Abbreviations: BMI Body mass index, eGFR Estimated Glomerular Filtration Rate, HDL-C High Density Lipoprotein Cholesterol, HOMA2-IR Homeostasis Model Assessment 2 of Insulin Resistance, IR Insulin Resistance, MET Metabolic Equivalent, PA Physical Activity, PIR Poverty-to-Income Ratio

Statistical analysis

The NHANES data analysis incorporated sampling weights from a 2-year Mobile Examination Center (MEC) subsample to maintain national representativeness [25]. Differences in variables were assessed using weighted linear regression or Rao-Scott adjusted chi-square tests.

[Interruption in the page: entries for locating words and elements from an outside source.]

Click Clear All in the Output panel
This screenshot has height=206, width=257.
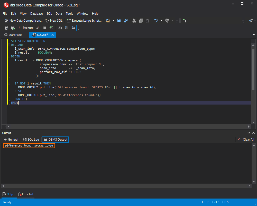click(246, 139)
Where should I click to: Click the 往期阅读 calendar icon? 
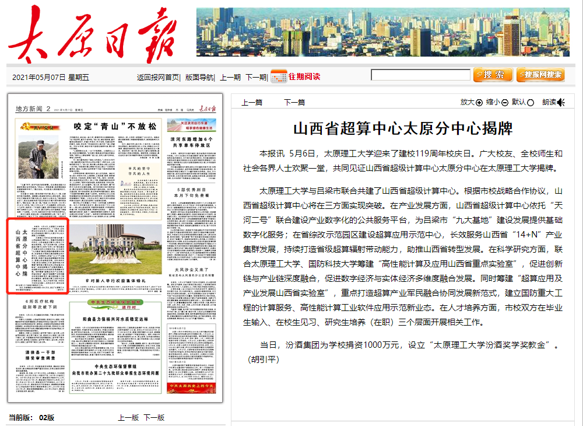tap(279, 76)

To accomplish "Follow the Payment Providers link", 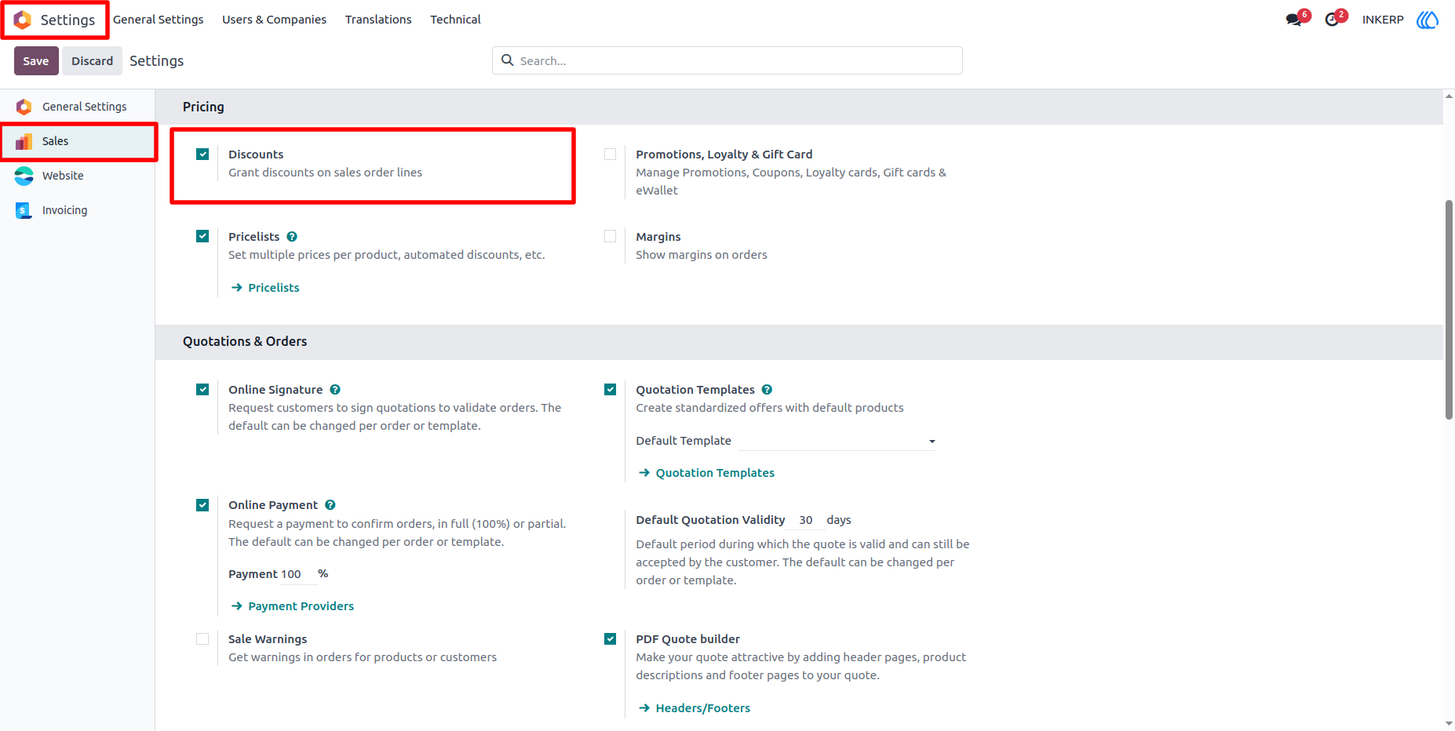I will [x=301, y=606].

Three sequential survey-weighted generalized linear models (GLMs) were constructed to evaluate associations of HDL-C or IR with depression: Model 1 (unadjusted); Model 2 (sociodemographic-adjusted); and Model 3 (comprehensive; Model 2 covariates plus smoking/drinking status, caffeine intake, PA, eGFR, and hypertension). Model 3 employed survey-weighted restricted cubic spline (RCS) regression with pre-smoothing to characterize associations. Overall and non-linear P-values were calculated for trend significance testing.

Building upon Model 3, survey-weighted GLMs were performed using the survey R package, with depression status (present vs. absent) as the response variable and incorporating interaction terms between HDL-C (low vs. normal) and IR (yes vs. no). The interactionR package was used to assess multiplicative and additive interactions. A P < 0.05 on the multiplicative scale indicated significant multiplicative interaction. Additive interaction significance required P < 0.05 for either the relative excess risk due to interaction (RERI) or the attributable proportion due to interaction (AP). Finally, subgroup analyses stratified by IR status (yes vs. no) were performed in the Model 3 to evaluate HDL-C and depression associations. Interaction effects were formally tested using likelihood ratio tests.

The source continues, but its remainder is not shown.